2017 Virginia Laws Ch. 179 (H.B. 2153). Approved February 23, 2017. Effective July 1, 2017. An Act to amend and reenact § 54.1-2987.1 of the Code of Virginia, relating to Durable Do Not Resuscitate Orders and Reciprocity.

  • Added a new provision that provides a Durable Do Not Resuscitate Order or other order regarding life-prolonging procedures executed in accordance with the laws of another state in which such order was executed shall be deemed to be valid and given effect as provided in this article. 

(AD)

2017 Virginia Laws Ch. 747 (H.B. 1747) and 2017 Virginia Laws Ch. 752 (S.B. 1242). Approved March 24, 2017. Effective July 1, 2018. Amends Virginia’s Health Care Decisions Act to include Qualified Advance Directive Facilitators.

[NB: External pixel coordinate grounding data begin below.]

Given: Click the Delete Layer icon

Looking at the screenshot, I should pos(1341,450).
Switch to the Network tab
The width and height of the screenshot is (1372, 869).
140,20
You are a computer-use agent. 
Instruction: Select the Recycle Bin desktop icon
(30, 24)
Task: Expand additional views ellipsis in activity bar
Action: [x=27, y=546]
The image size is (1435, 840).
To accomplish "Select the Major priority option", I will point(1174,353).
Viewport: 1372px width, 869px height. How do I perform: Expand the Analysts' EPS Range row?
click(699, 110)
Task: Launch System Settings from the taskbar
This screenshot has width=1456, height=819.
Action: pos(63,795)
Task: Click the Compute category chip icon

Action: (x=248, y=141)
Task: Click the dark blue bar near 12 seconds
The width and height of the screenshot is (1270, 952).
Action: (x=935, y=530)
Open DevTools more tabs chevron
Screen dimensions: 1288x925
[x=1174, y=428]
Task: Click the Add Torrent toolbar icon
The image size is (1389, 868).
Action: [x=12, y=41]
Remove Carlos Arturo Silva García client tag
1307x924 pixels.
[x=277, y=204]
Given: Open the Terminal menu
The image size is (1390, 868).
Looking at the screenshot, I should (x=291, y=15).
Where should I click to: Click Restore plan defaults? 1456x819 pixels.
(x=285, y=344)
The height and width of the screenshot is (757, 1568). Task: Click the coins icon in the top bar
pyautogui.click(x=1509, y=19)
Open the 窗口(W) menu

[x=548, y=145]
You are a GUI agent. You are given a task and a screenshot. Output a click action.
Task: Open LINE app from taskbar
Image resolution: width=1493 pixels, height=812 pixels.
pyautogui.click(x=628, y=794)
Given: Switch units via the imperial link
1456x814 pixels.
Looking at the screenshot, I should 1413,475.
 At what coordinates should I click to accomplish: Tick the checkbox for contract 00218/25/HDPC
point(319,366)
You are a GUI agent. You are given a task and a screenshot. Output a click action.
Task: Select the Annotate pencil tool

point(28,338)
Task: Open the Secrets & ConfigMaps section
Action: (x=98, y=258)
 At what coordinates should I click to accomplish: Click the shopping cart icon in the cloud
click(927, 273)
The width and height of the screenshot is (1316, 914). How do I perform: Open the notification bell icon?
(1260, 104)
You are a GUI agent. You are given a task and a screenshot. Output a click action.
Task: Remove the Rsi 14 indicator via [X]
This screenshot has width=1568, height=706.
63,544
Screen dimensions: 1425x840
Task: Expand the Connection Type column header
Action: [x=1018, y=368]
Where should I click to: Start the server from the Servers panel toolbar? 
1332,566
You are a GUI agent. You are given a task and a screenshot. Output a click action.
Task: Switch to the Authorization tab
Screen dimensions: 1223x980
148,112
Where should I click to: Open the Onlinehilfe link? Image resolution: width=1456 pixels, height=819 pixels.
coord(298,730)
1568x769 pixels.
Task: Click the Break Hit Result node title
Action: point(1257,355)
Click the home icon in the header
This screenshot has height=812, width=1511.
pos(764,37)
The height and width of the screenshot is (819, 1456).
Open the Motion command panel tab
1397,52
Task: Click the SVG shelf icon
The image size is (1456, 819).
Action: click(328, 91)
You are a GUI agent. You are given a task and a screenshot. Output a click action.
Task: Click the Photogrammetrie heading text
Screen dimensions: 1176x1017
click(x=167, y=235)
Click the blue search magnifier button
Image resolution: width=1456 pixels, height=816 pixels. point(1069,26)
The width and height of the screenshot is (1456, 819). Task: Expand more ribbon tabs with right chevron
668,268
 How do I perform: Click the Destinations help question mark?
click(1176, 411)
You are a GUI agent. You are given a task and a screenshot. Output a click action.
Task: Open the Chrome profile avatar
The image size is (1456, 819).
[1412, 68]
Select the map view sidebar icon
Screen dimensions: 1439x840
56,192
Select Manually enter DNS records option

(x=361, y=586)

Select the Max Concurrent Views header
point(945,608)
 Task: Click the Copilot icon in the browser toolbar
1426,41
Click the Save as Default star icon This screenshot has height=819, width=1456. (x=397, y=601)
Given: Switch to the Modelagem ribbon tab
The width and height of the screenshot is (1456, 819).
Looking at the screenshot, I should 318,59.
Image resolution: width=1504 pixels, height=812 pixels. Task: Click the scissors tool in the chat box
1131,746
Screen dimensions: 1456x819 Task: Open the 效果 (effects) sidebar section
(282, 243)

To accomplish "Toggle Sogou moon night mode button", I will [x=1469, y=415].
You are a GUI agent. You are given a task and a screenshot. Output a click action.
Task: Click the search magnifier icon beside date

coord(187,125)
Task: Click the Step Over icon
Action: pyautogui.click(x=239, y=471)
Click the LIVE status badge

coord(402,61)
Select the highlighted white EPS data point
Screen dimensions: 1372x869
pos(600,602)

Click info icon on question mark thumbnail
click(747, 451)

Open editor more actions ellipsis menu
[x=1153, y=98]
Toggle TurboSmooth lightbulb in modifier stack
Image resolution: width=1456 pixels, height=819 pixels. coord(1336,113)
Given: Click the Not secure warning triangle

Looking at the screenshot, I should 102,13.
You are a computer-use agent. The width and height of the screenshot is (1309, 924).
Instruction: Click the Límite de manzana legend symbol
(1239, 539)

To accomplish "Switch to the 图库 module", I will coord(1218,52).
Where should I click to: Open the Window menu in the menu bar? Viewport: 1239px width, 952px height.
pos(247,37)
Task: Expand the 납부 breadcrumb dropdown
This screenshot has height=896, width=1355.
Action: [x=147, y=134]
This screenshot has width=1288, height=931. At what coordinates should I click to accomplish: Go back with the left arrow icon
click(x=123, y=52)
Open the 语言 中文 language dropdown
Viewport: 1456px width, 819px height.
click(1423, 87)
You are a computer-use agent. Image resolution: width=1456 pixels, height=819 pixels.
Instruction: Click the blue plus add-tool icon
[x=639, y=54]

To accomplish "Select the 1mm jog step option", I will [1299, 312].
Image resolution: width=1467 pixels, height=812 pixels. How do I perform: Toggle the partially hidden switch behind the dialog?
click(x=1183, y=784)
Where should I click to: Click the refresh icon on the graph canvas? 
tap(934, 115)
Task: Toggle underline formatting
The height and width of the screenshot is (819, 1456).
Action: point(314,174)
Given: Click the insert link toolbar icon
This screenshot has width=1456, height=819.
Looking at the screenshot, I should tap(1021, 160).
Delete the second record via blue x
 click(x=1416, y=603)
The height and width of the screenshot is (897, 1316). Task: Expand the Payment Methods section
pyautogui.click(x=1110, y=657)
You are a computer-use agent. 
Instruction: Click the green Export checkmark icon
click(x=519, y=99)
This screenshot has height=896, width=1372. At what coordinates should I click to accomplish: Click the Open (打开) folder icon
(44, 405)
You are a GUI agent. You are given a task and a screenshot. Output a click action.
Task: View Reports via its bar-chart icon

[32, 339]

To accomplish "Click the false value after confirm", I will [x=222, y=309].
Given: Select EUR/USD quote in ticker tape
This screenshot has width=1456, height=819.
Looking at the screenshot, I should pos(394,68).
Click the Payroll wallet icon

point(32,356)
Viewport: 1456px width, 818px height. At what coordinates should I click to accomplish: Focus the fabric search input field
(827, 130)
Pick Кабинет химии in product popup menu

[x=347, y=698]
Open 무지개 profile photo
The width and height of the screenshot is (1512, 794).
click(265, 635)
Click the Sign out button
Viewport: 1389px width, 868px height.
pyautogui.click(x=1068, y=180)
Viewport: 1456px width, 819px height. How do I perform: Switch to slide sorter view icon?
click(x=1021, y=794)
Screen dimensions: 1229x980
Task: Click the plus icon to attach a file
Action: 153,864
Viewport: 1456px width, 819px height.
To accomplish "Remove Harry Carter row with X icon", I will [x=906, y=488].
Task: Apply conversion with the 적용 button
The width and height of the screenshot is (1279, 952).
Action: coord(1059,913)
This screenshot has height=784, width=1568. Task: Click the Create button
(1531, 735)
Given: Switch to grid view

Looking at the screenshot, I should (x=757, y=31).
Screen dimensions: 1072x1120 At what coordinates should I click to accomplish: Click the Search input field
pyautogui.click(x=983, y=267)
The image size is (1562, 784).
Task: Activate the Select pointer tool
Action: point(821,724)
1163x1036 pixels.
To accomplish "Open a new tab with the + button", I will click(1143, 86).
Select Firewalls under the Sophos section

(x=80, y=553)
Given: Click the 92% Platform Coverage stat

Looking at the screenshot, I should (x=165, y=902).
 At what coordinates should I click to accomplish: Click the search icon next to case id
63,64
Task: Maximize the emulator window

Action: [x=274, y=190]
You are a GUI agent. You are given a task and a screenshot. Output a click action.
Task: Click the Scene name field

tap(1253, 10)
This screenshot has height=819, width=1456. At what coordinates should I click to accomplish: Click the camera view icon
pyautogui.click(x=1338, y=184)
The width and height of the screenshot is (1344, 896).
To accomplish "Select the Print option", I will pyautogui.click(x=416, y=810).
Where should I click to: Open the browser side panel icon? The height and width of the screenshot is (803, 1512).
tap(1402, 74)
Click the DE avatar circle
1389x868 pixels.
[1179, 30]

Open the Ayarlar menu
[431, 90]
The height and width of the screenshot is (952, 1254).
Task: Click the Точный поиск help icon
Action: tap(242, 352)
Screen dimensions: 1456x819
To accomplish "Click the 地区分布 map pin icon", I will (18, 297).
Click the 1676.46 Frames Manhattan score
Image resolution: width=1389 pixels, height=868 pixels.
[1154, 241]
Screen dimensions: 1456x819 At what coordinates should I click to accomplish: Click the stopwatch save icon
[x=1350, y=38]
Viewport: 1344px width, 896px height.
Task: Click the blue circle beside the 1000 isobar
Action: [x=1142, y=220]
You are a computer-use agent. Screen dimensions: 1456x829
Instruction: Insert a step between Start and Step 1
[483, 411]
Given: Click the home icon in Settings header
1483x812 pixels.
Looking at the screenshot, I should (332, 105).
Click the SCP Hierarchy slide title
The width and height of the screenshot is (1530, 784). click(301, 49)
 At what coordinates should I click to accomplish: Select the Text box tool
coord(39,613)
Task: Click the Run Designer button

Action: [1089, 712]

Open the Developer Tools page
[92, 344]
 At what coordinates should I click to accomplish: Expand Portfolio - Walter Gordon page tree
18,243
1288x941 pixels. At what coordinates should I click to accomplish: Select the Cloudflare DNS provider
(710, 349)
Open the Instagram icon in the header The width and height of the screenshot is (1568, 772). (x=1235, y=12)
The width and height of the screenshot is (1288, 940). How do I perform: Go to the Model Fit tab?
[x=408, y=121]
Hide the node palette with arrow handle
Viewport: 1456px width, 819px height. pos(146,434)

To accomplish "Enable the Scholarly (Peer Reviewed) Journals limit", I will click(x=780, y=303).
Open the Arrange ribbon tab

  • Defines “qualified advance directive facilitator” as a person who has successfully completed a training program approved by the Department of Health for providing assistance in completing and executing a written advance directive.

  • Establishes requirements for training programs for qualified advance directive facilitators.

  • Provides that distribution of a form for an advance directive that meets the requirements of § 54.1-2984 (“Suggested Form of Written Advance Directives”) and the provision of ministerial assistance to a person regarding the completion or execution of such form shall not constitute the unauthorized practice of law.